Written task a: Convert the listing below into a numbered list, one entry per line of the listing, with blank lines dropped and the pictures left out.

** start of Page extract **

In exchange, under the New Zealand-Cook Islands 2001 joint declaration, the Cook Islands has an obligation to consult New Zealand on issues of national security.

Or at least that’s Peters’ position; Brown has consistently denied such consultation is required.

The spat has had real consequences for those living in the realm country.

New Zealand hit “pause” on roughly $30 million of funding for the Cook Islands citing a a significant breach of trust in the relationship.

That trust now appears to be showing green shoots: AUT law professor Sione Tekiteki told The Post Peters’ impromptu trip was a “promising” development.

“There’s a pattern emerging, they had an informal meeting here when Mark Brown visited and now off the back of that he’s now visiting the Cook Islands. So it’s very promising in that perspective, particularly where the relationship was about a year ago,” Tekiteki said.

“They weren’t on talking terms. So this is a really good development. Whether they agree to anything in the Cook Islands that remains to be seen but the relationship itself, on a personal level, they sort of seem to have made up that relationship.”

Sticky questions remained about any progress on from a foreign policy perspective, he said.

“The 2001 agreement that the Cook Islands and New Zealand have suggests that they need to consult regularly but it’s ambiguous on the level of consultation and I think the consultation is also a matter of perspective.

“Mark Brown has argued when this issue was elevated last year that when New Zealand signed its own strategic agreement with China back in 2014, the Cook Islands wasn’t consulted.

“That being said, from New Zealand’s perspective geopolitical competition has heightened since 2014 which then requires more consultation. It’s a matter of context and also a matter of perspective and given they’re on different starting points, that’s why it’s become such a contested issue.”

Concrete outcomes aside, Tekiteki said Peters’ trip to the Cook Islands - his first since the dispute - was a significant development in and of itself.

“It’s a message that at the political level they really want to settle or come to some sort of agreement. What that is remains to be seen.”

Peters’ trip to Rarotonga is his first visit to the Cook Islands since February 2024. He returns to Auckland on Thursday.

** end of Page extract **
** start of The data **

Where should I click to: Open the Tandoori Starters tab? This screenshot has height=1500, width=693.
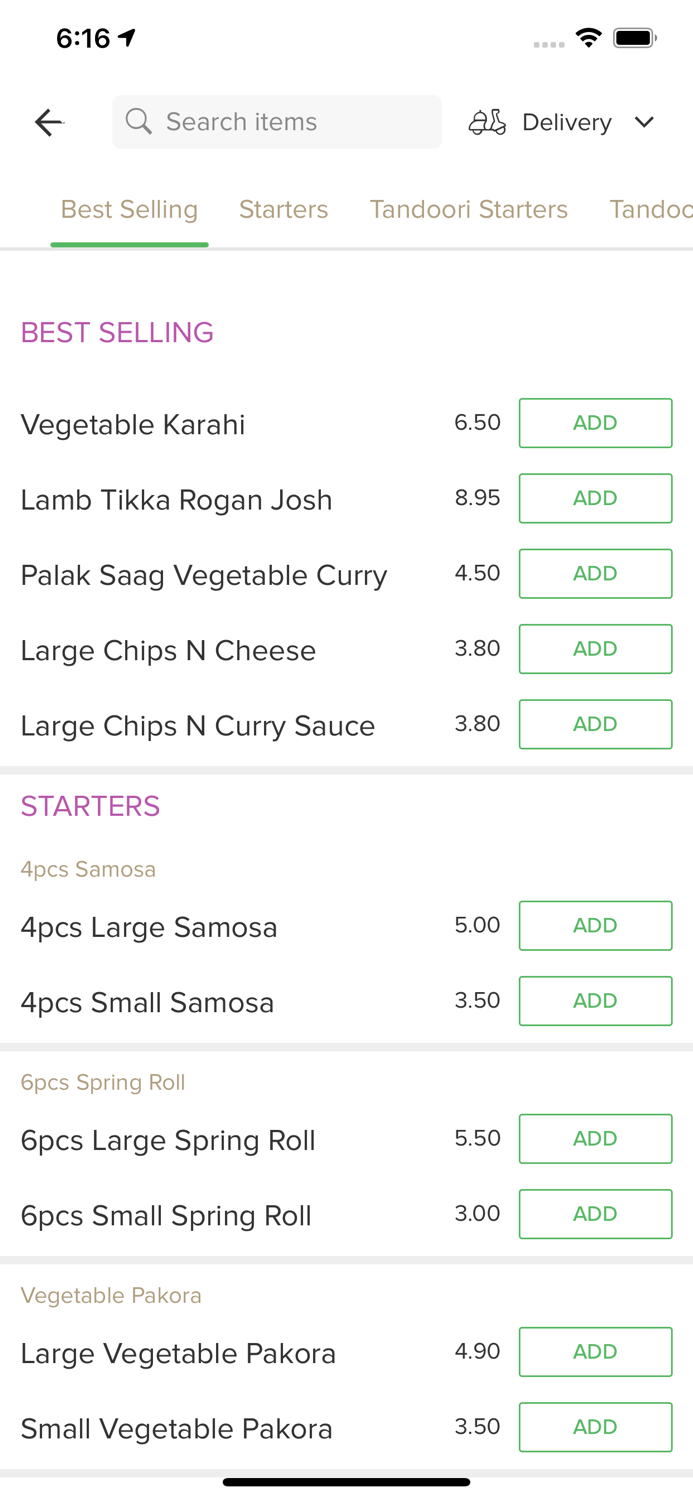pos(468,209)
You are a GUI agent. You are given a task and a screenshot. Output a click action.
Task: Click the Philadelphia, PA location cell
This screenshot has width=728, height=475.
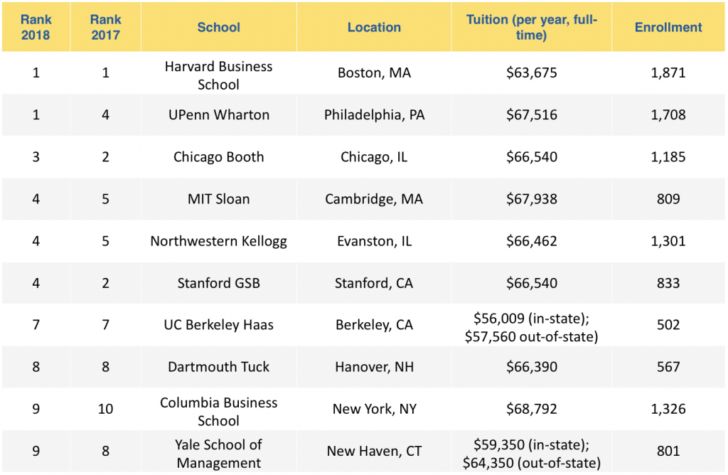click(374, 115)
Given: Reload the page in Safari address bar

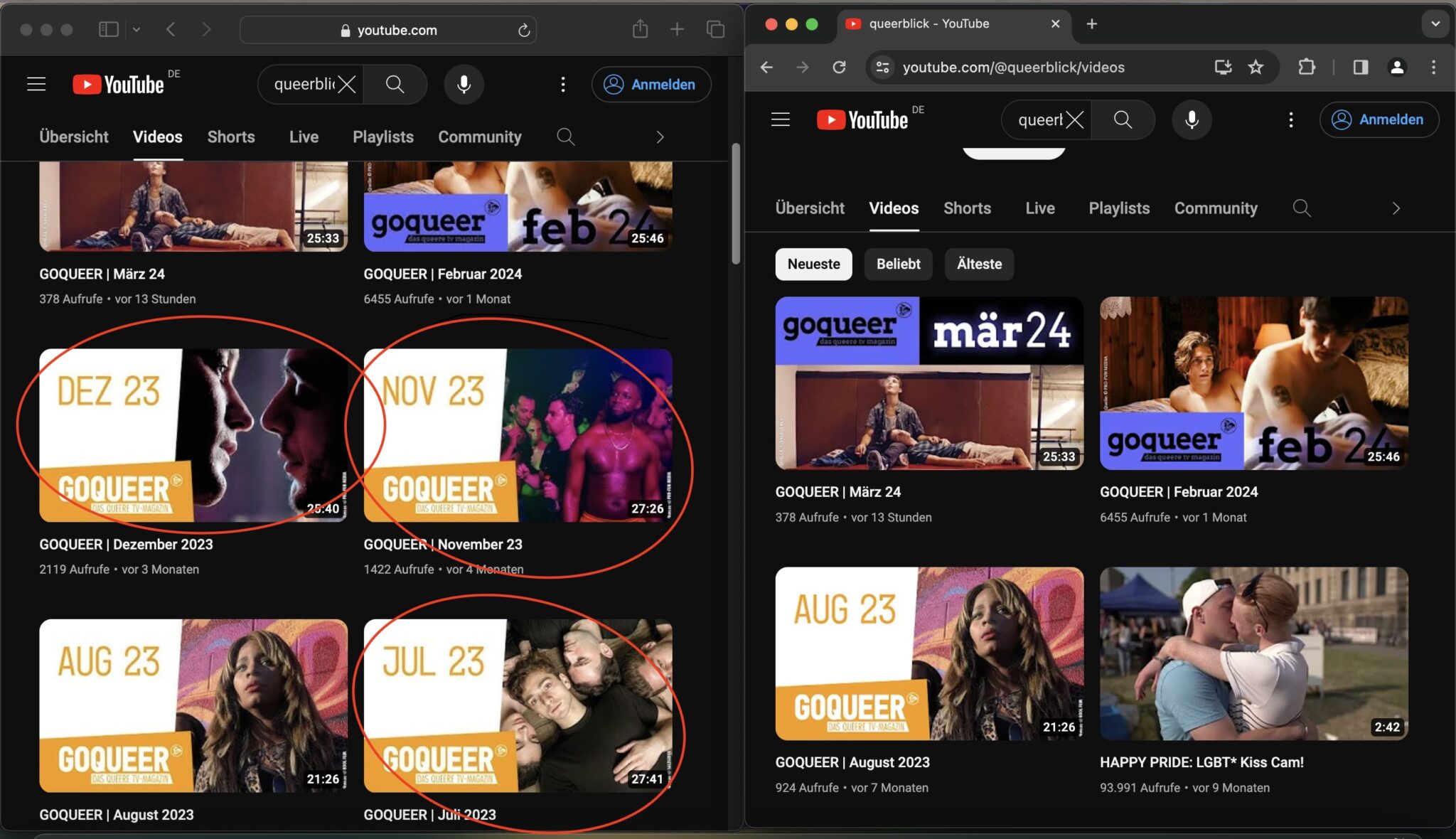Looking at the screenshot, I should (x=524, y=30).
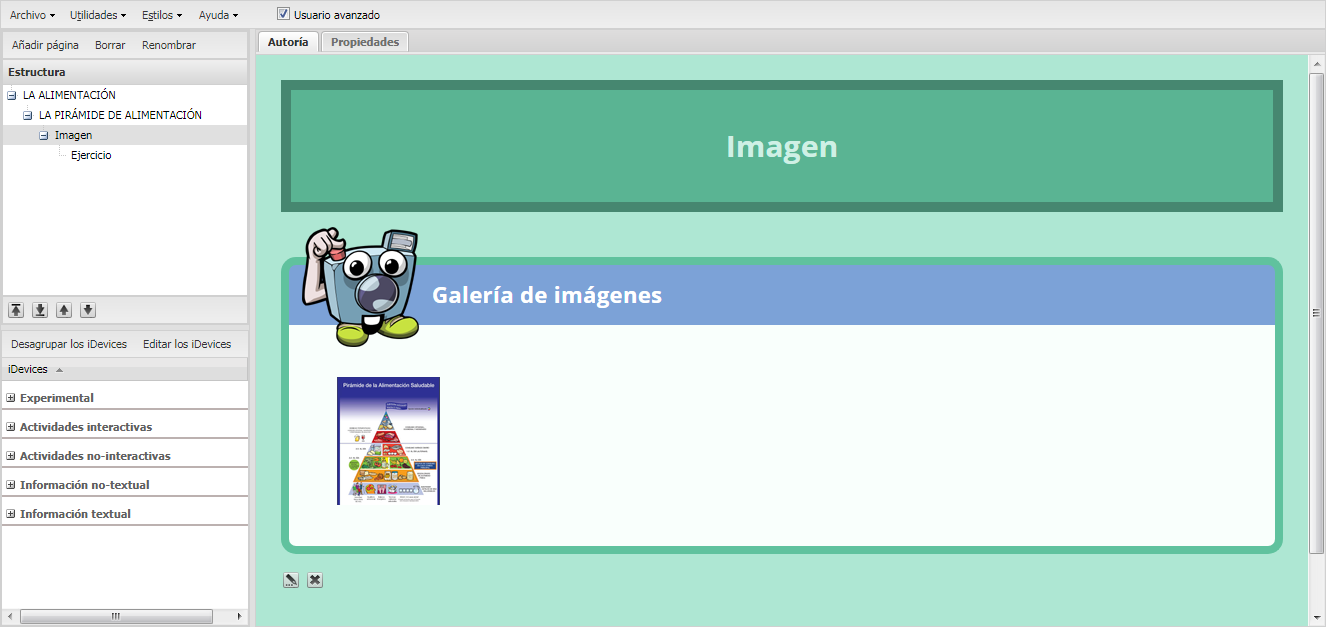Viewport: 1326px width, 627px height.
Task: Click the pencil edit icon below gallery
Action: tap(291, 580)
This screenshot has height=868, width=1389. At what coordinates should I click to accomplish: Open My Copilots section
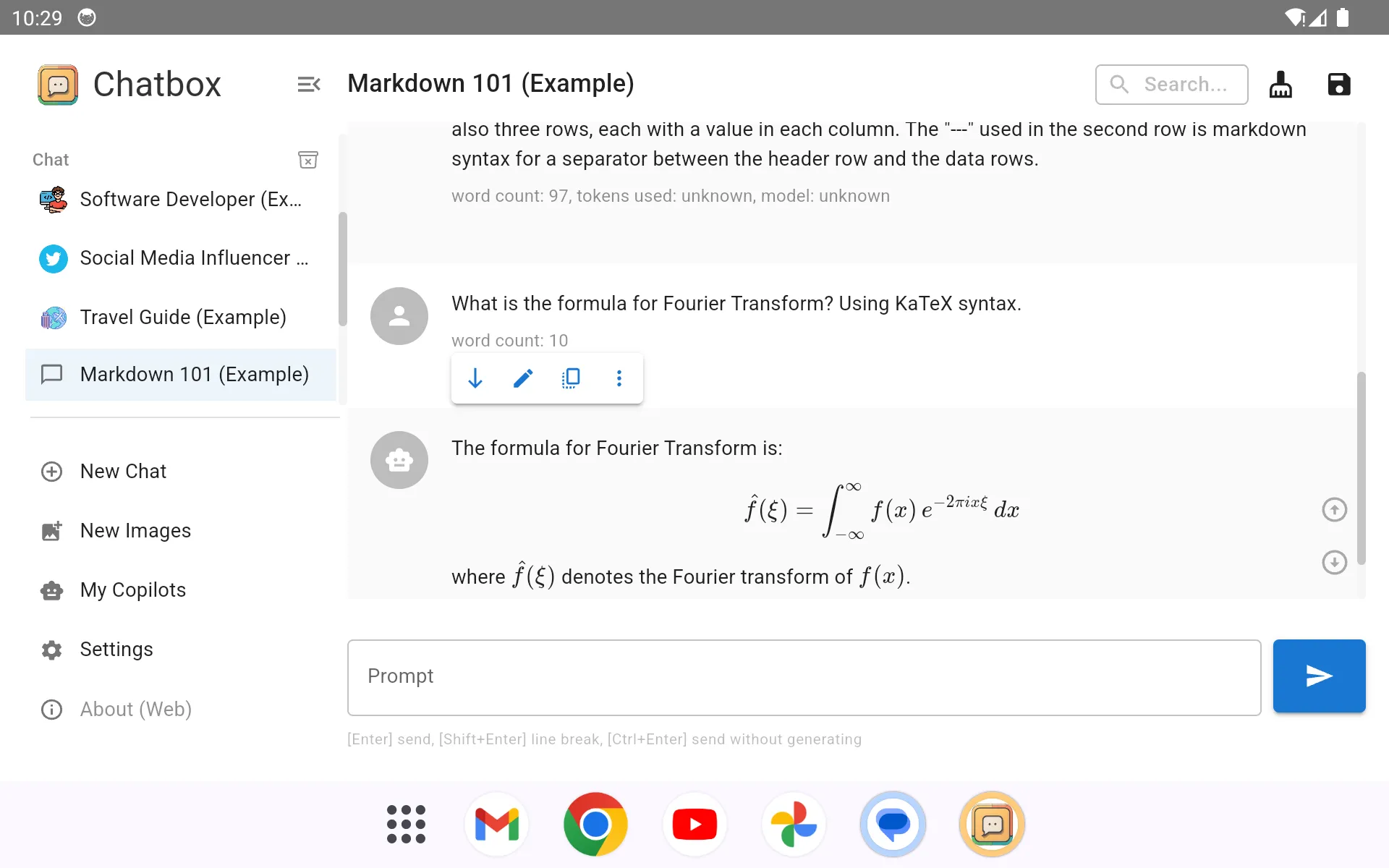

** end of The data **

Written task b: Rewrite the article on New Zealand–Cook Islands relations, everything from "In exchange, under" down to "the realm country.", changing "Brown" to "Mark Brown" wherever it occurs.

Full response a:
1. Where should I click to: Open the Tandoori Starters tab? This screenshot has height=1500, width=693.
2. pos(468,209)
3. You are a GUI agent. You are given a task and a screenshot. Output a click action.
4. Task: Click the Philadelphia, PA location cell
5. This screenshot has width=728, height=475.
6. click(374, 115)
7. Given: Reload the page in Safari address bar
8. Looking at the screenshot, I should (x=524, y=30).
9. Viewport: 1326px width, 627px height.
10. Task: Click the pencil edit icon below gallery
11. Action: tap(291, 580)
12. This screenshot has height=868, width=1389. At what coordinates should I click to accomplish: Open My Copilots section

Full response b:
In exchange, under the New Zealand-Cook Islands 2001 joint declaration, the Cook Islands has an obligation to consult New Zealand on issues of national security.

Or at least that’s Peters’ position; Mark Brown has consistently denied such consultation is required.

The spat has had real consequences for those living in the realm country.